The records:
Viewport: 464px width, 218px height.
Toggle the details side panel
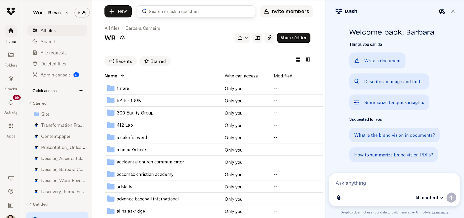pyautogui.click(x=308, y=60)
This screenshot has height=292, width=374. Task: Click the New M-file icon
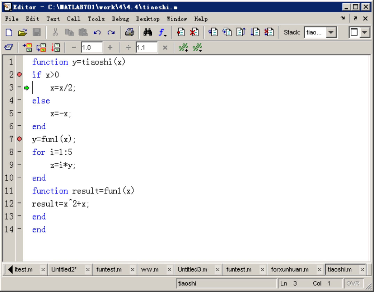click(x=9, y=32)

Goal of the exercise:
Write the records out once more, exactly as they appear, with no pictures.

Solved exercise:
Viewport: 464px width, 218px height.
Toggle the details side panel
pyautogui.click(x=308, y=60)
This screenshot has height=292, width=374. Task: Click the New M-file icon
click(x=9, y=32)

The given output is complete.